#### WORK TASK:
A partial copy is required: transcribe exactly the lines from the one containing "Enable Polygon PoS" through the last line below, without any pictures.
===== DATA SECTION =====
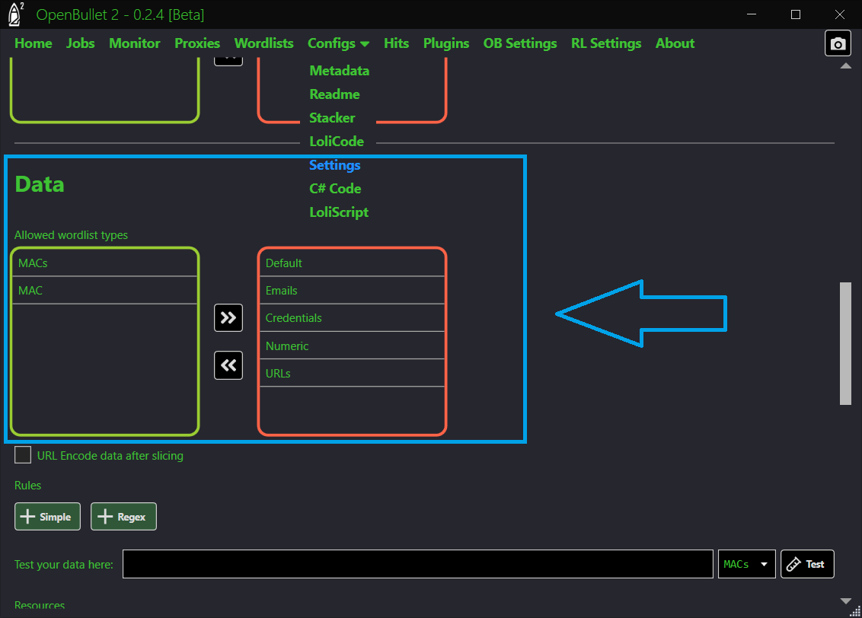Click the camera screenshot icon

838,44
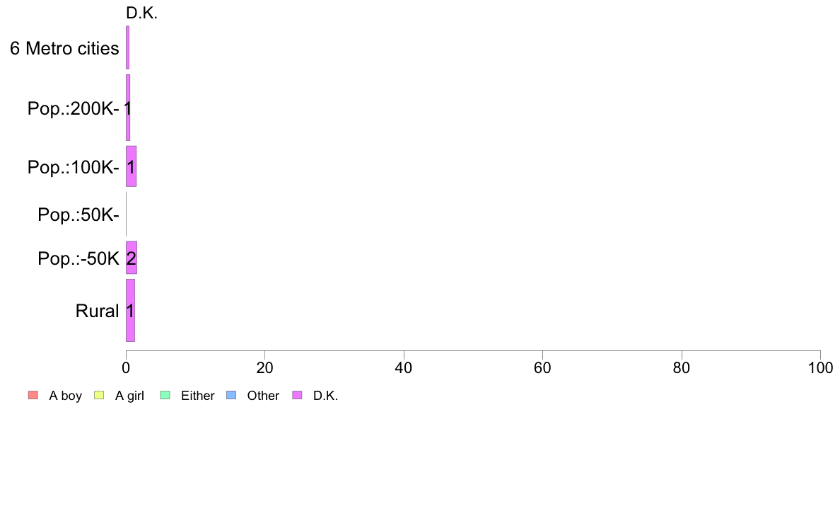Viewport: 840px width, 521px height.
Task: Select the Rural bar
Action: coord(130,310)
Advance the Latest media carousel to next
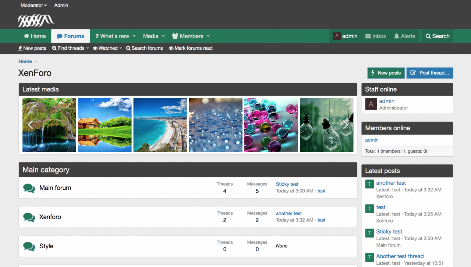Image resolution: width=471 pixels, height=267 pixels. pyautogui.click(x=346, y=125)
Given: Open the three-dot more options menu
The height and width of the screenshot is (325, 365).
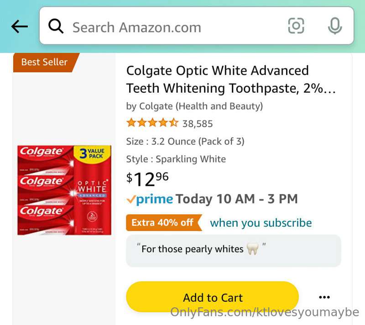Looking at the screenshot, I should coord(324,297).
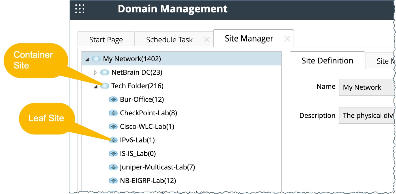Click the Tech Folder container site icon
The height and width of the screenshot is (194, 396).
[x=105, y=86]
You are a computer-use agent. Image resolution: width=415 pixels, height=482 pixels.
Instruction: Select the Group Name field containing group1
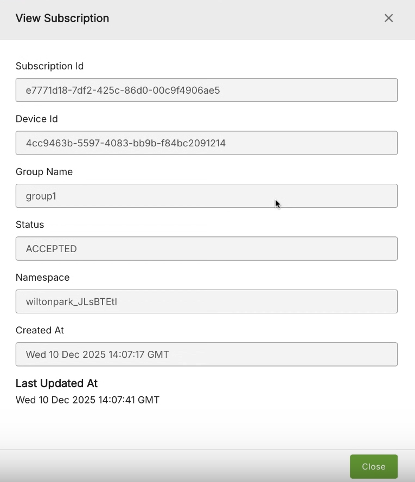(206, 196)
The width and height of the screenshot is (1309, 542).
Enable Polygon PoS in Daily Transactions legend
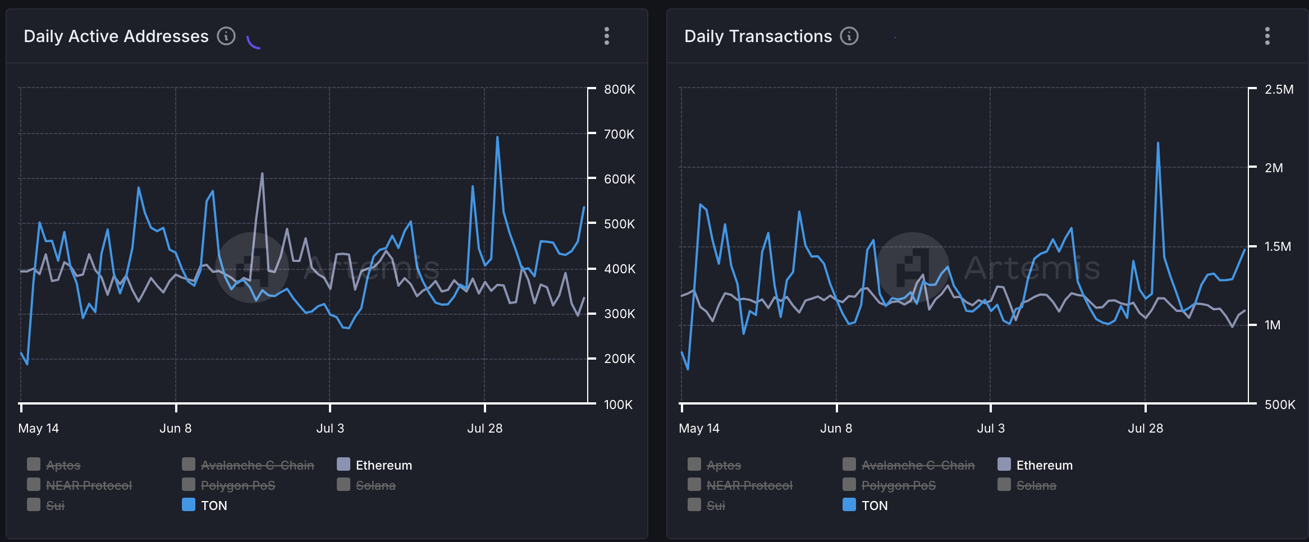[889, 485]
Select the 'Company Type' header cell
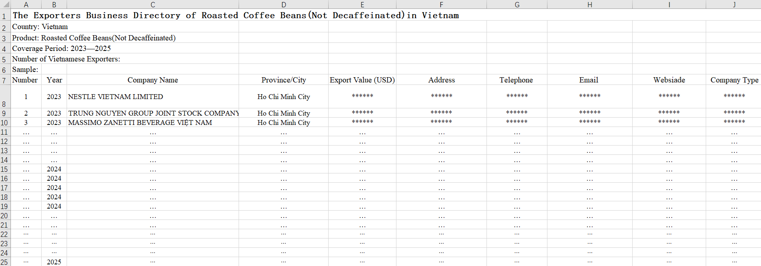The width and height of the screenshot is (761, 266). pyautogui.click(x=734, y=80)
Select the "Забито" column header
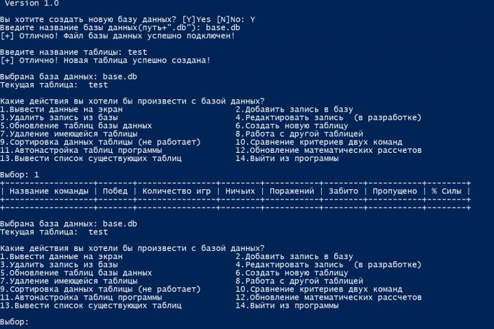The height and width of the screenshot is (329, 494). 342,191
=====
#### ANSWER TO THIS PROBLEM:
Enable Polygon PoS in Daily Transactions legend
[889, 485]
Select the 'Company Type' header cell
The width and height of the screenshot is (761, 266). pyautogui.click(x=734, y=80)
Select the "Забито" column header
The height and width of the screenshot is (329, 494). 342,191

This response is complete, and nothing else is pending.